Step 2C: Keep a viable "get paid" rail while you finish onboarding. If you need SGD receiving now, consider Wise SGD account details, where available and suitable. Wise makes the constraint clear: "This isn't a bank account, but you can receive money in the same way by sharing the account name and number." Wise also notes payers can send money locally from their Singaporean bank, or internationally by Swift. This can buy you time while you schedule required in-person steps and complete the bank's onboarding.
If you want this to run without heroics, automate your reconciliation and document filing so you can answer queries in one reply: Automating Your Freelance Finances: A Zapier Workflow for Connecting Stripe.
Pick the right rails upfront, then submit one KYB/KYC-ready packet your provider can review without chasing you. Your job is to choose the least painful path, execute cleanly once, then run your early operations so AML-driven questions do not derail cashflow.
Start with outcomes, not prestige. Banks in Singapore run customer due diligence for AML and counter-terrorism financing compliance, so complexity can multiply fast under non-resident reviews.
Use this operator table to pick your default:
| If you need... | Default path | Why it fits | What to plan for |
|---|---|---|---|
| True local SGD rails for payables/collections (FAST, GIRO) tied to a Singapore entity | Traditional corporate bank account | FAST supports near-instant SGD transfers between participating institutions. GIRO supports recurring, automated deductions to billing organisations. | Banks can request interviews and in-person steps, even if you start online. |
| "Get paid in SGD" with fewer moving parts while you build history | SGD receiving route (Wise SGD account details) | Wise states its SGD account details let you receive SGD by sharing an account name and number, and it "isn't a bank account." | Do not assume FAST or GIRO parity. Keep reconciliation airtight. |
Operate like you will get audited. ACRA is Singapore's national regulator for business registration, and the ACRA Business Profile (Bizfile information product) includes key registration and business activity details. Build one narrative across your registration details, your website, your contracts, and your invoices. Then reconcile every incoming transfer to an invoice number and reference so you can answer compliance questions fast.

§ **Direction 1**
Revise the stretch of the passage on Singapore payment rails from "If you want" through "for Connecting Stripe.", putting "bookkeeping" in place of "reconciliation".
§ **Direction 2**
Resume the passage on Singapore payment rails after its final sentence and extend it further.

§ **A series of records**
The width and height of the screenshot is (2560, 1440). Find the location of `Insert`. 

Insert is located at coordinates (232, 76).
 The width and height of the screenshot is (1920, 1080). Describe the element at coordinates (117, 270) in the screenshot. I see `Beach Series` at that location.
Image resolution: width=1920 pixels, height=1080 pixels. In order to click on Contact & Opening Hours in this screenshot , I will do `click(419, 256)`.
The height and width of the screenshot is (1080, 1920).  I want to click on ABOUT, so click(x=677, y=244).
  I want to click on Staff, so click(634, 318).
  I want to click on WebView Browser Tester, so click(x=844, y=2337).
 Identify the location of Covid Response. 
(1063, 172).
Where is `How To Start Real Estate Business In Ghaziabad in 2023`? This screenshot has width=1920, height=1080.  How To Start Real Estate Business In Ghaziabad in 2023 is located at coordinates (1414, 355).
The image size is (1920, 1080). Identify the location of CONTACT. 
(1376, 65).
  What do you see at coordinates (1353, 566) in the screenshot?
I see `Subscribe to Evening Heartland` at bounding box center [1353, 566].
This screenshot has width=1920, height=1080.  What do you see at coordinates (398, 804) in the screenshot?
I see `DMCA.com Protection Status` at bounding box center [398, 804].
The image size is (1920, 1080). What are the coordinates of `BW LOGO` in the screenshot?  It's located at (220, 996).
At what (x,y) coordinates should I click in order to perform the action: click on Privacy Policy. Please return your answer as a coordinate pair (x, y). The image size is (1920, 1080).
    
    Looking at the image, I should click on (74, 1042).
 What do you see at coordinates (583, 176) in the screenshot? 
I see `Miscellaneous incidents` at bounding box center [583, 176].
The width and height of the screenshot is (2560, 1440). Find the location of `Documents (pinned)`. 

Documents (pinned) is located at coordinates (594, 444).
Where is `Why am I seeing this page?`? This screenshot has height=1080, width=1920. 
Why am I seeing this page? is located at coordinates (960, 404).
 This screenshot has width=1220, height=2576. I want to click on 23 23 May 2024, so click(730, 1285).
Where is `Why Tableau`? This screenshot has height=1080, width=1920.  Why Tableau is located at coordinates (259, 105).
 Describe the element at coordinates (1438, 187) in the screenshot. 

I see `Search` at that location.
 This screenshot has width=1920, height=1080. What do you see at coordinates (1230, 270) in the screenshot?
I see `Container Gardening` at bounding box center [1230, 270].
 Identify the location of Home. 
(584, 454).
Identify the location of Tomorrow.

§ **Exercise answer 1**
If you want this to run without heroics, automate your bookkeeping and document filing so you can answer queries in one reply: Automating Your Freelance Finances: A Zapier Workflow for Connecting Stripe.

§ **Exercise answer 2**
If you want a systems layer beyond ad-hoc invoicing, Gruv is modular, API-first infrastructure for money movement. Where enabled, it can help you run collection, balance tracking, conversion, and payouts with compliance gates and traceable, audit-ready records as volume grows. For automation ideas, see Automating Your Freelance Finances: A Zapier Workflow for Connecting Stripe.
Copy/paste checklist (use this before every application):
text [ ] Decision locked: SG bank account (FAST/GIRO) vs SGD receiving route [ ] Entity docs ready: ACRA Business Profile (or local equivalent) [ ] Ownership ready: UBO table + director/shareholder list + authorised signatory identified [ ] IDs ready: passport scans + address proof (for required KYC persons) [ ] Source-of-funds summary + supporting contracts/SOWs + sample invoices [ ] Certificate of Incumbency prepared (if requested) [ ] Translation plan: English versions available if required [ ] Invoice template updated: legal entity name matches your registration details; payer name instructions included [ ] Reconciliation map set: invoice # ↔ transfer reference ↔ fees/FX ↔ exports
If you want to confirm what's supported for your specific country or program, talk to Gruv.
Yes, foreigners can open a corporate bank account in Singapore. Guides on Singapore banking onboarding note that "both Singapore residents and foreign investors can open a corporate bank account in Singapore," and foreigners typically qualify once they incorporate with ACRA and submit the required KYC documents.
It depends on the bank and your specific circumstances. Banks focus on your company's incorporation status with ACRA and your KYC packet, but requirements can vary, so ask the bank upfront what they require from foreign directors and authorised signatories for your exact setup.
Often, yes. GoBusiness states that banks may require "account signatories and majority directors be physically present in Singapore for paperwork signing" at account opening. If you can't travel, ask whether the bank accepts an overseas-branch signing or notarised signing as an alternative.
Sometimes, but "online" doesn't mean "zero verification steps." Banks can still request a short video or in-person verification meeting for directors or authorised signatories. Plan your timeline assuming one identity step may break a fully online flow.
Banks commonly ask for company documents like an ACRA business profile, the company constitution, and a board resolution approving the account opening, plus KYC documents for the relevant people. They may request additional documents depending on your setup. They may also ask for a short verification meeting (video or in person), so keep signatory availability tight.
A Certificate of Incumbency (COI) is "a formal corporate document used to verify the identity and current authority of a company's officers and directors." If a bank asks for one (or an equivalent proof of authority), follow their instructions on what format they will accept.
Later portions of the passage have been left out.